Charca del berrocal de Los Barruecos (Cáceres)

Rafael Argullol piensa el panteísmo metafísico y religioso de Spinoza como una tentativa a contracorriente. Ciertamente, para el gran filósofo sefardita, Dios es el mundo visto desde el lado de las ideas, igual que el mundo no es otra cosa, sino Dios visto desde el lado de la realidad. De modo que “Spinoza otorga al hombre la posibilidad de vivir la multiplicidad de la naturaleza como partícipe de una sustancia única y universal”.

El naturalismo romántico seguirá un camino semejante en un definitivo intento por restituir a la naturaleza su condición de organismo vivo, poniendo de manifiesto la conexión dinámica de todos sus fenómenos, a la vez que los románticos desprecian la miseria de una razón aislada de la naturaleza, sin alma. En este sentido, cabe una interpretación romántica de la famosa frase de Iriarte, el amigo de Goya: “el sueño de la Razón produce monstruos”, en el sentido de que no es la vacación de la razón lo que produce aberraciones, sino la utopía de una racionalidad meramente técnica o científica (instrumental) la que genera quimeras, porque reduce la Naturaleza a un mero campo de experimentación, eliminando su santidad y su misterio. 

Goethe intentó antes que la tropa idealista recuperar el sentido de unidad de la naturaleza, en la convicción de que ésta es lo divino realizado, en sus trabajos naturalistas muestra una clara voluntad de síntesis y armonía, porque expresan el empeño en defender la continuidad de humanismo y naturalismo, de arte y ciencia. El arte debe proporcionar el marco para la confluencia de poesía y filosofía, ética y física, en consiliencia de cuerpo y espíritu.

Pero con la utopía científico-técnica y la hipóstasis del Progreso el mundo pierde definitivamente su alma, o la olvida. La técnica, en efecto, ha llegado a ser la mayor droga  que usa el hombre para conjurar la pesadilla de su aislamiento cósmico, de su soledad existencial y del sinsentido de sus labores. Es el sueño de autodeterminación total: “Seréis como dioses”. El hombre trascendido técnicamente, autodiseñado genéticamente, es el Superhombre. De ahí el renovado relato del vitalismo en el transhumanismo, en el proyecto de la mejora del programa íntimo de construcción biológica del ser humano, que daría lugar a una especie nueva y superior. Y ya no hacen falta sacerdotes, porque La Edad del Progreso convierte al científico en profeta y al ingeniero en mesías.

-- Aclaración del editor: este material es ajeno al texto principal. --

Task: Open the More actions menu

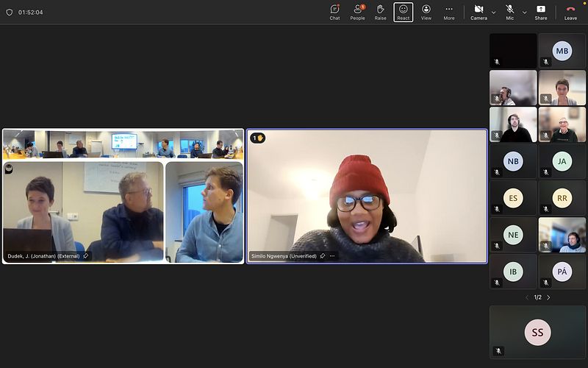Action: click(x=449, y=12)
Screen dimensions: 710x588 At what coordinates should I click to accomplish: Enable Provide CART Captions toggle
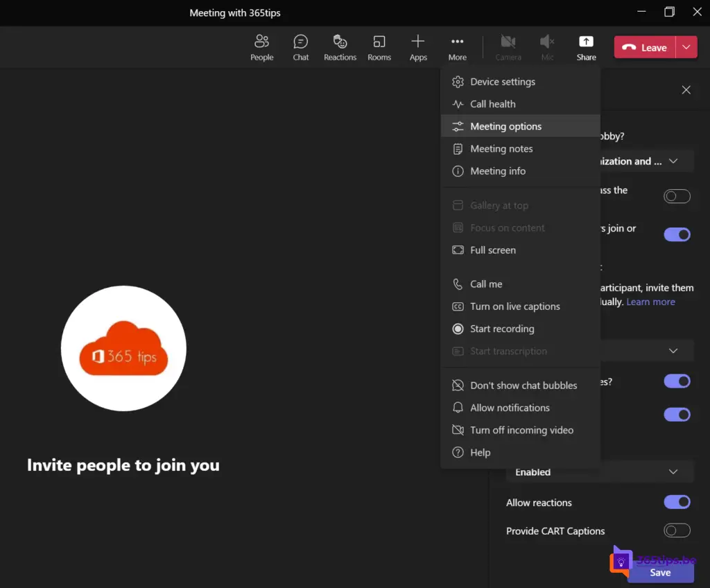click(677, 530)
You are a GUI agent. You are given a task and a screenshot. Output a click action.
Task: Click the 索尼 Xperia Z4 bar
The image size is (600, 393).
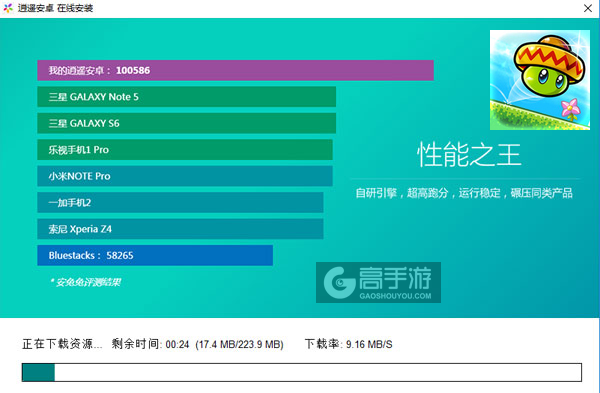pos(180,228)
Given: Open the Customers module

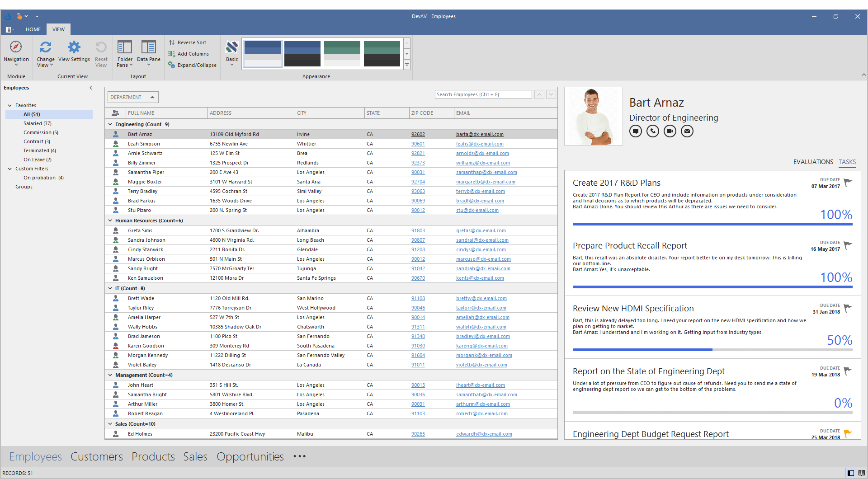Looking at the screenshot, I should [x=96, y=456].
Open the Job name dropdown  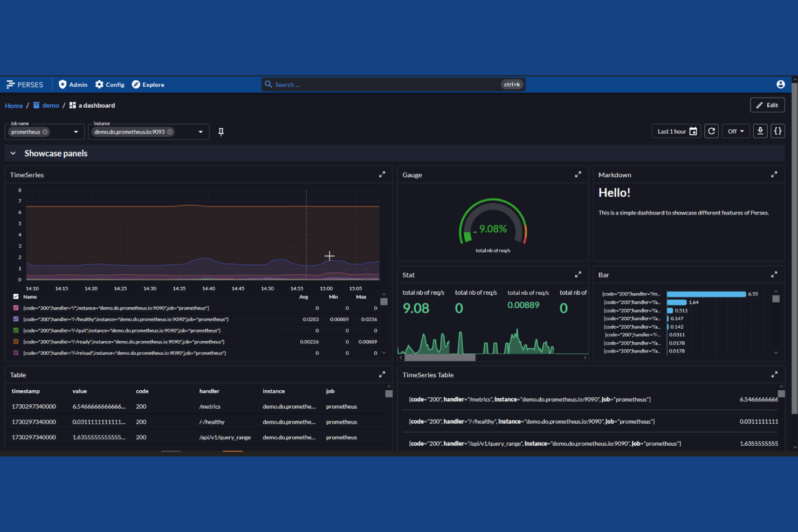(76, 132)
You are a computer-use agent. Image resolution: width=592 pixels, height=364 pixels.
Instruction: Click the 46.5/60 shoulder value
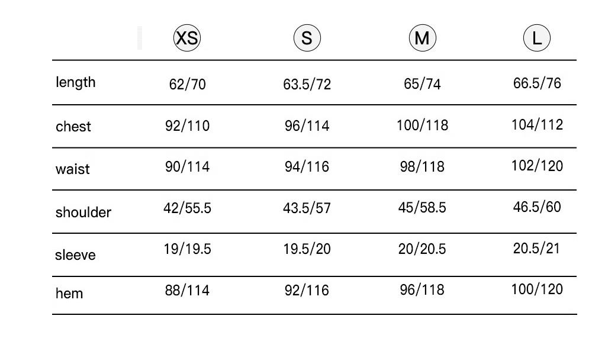[x=537, y=207]
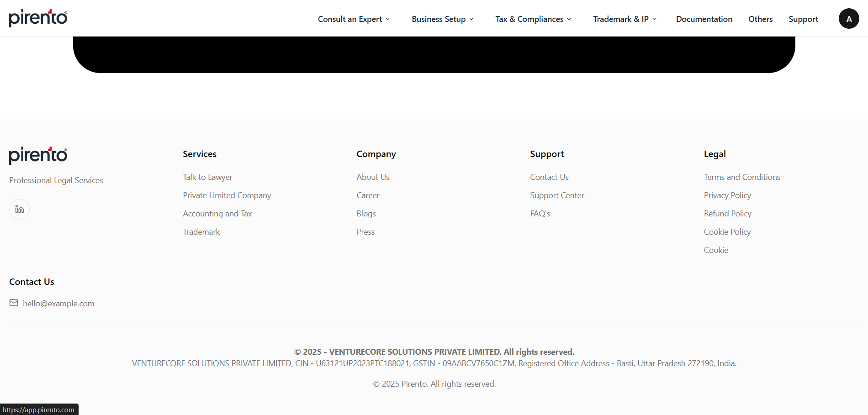
Task: Go to the Blogs page
Action: point(366,214)
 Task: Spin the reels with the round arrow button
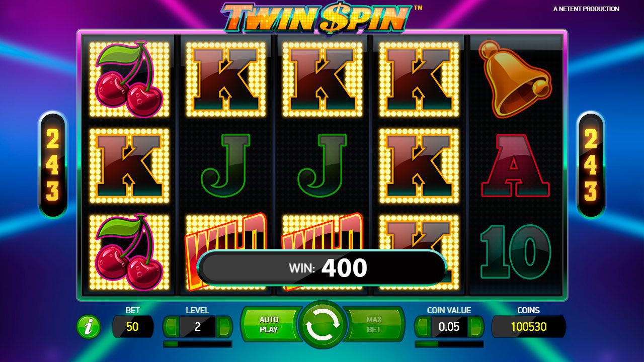(x=322, y=325)

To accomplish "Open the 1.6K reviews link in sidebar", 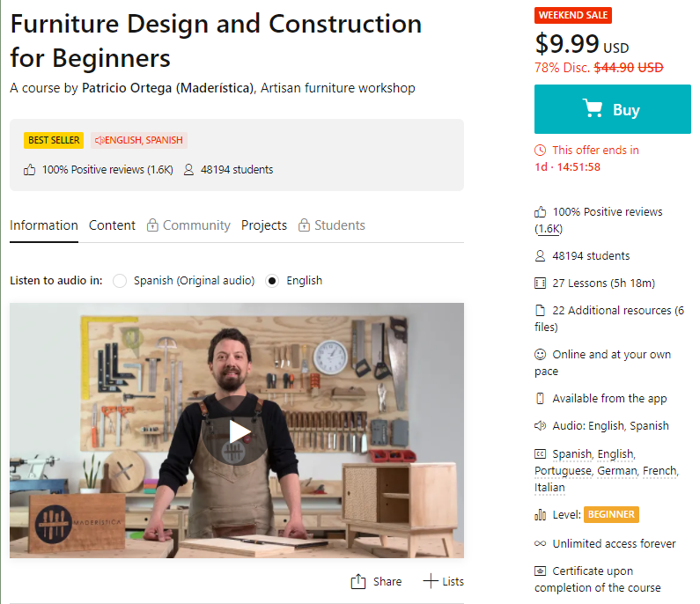I will click(x=549, y=229).
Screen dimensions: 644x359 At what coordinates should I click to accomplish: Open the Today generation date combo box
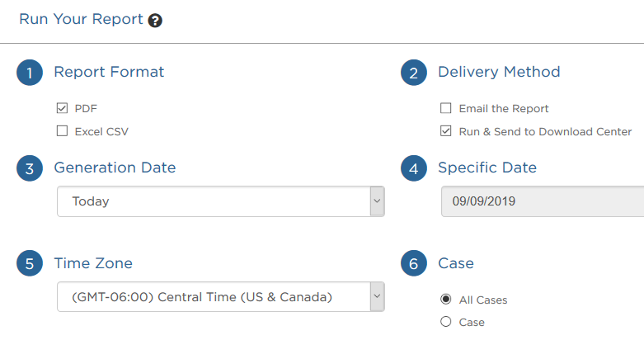point(220,201)
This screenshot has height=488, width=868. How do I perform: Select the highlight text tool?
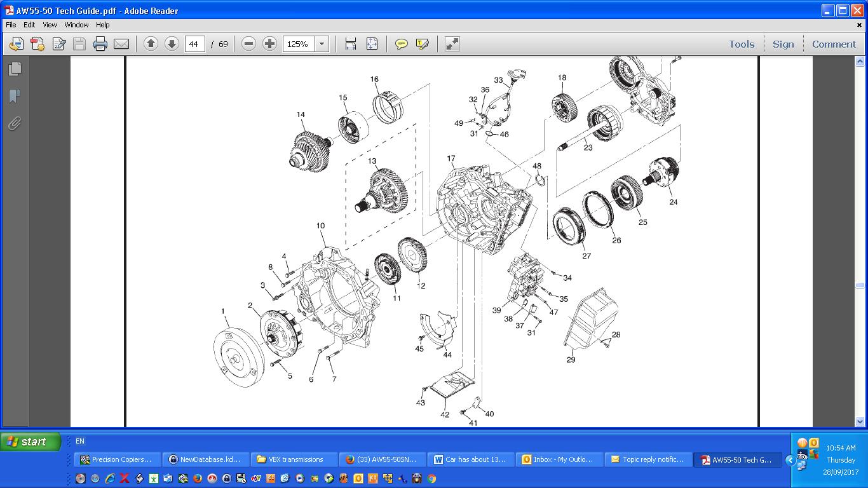[x=422, y=44]
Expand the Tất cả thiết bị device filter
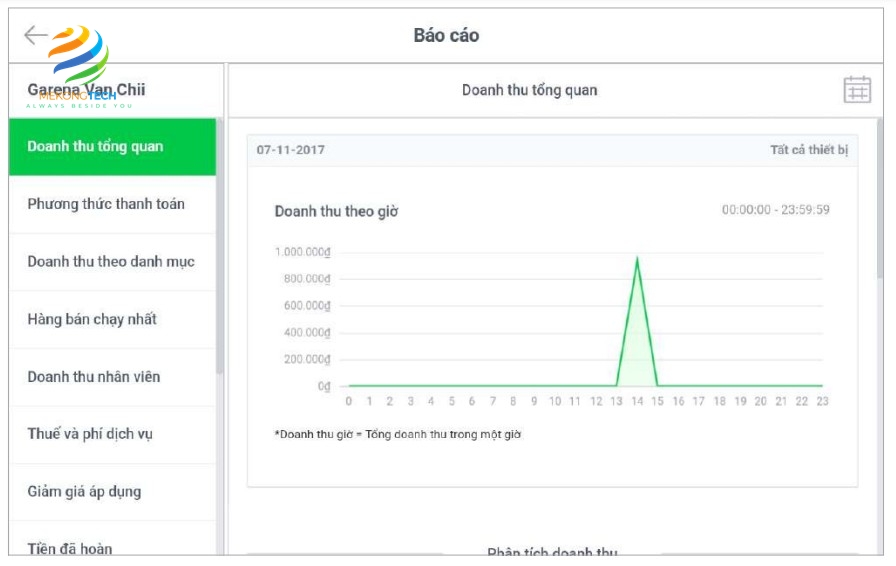Viewport: 896px width, 566px height. tap(808, 150)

Contra este ídolo del moderno Prometeo, Mary Shelley condenará a su doctor Frankenstein al tormento moral por su intromisión en el sagrado oficio de dios creador. Pero en comparación con sus dudas, las obras de Julio Verne rebosan optimismo para un mundo en el que el ingeniero es el nuevo héroe al servicio del bienestar humano. Décadas más tarde, el genial H. G. Wells publicará un augurio inquietante: La isla del Doctor Moreau, en la que la bioingeniería no sirve sino para producir monstruos dolientes, señal de una crisis creciente de la religión del Progreso. Esperemos que dos guerras mundiales hayan sido suficientes para mostrar el lado más perverso del uso de la técnica.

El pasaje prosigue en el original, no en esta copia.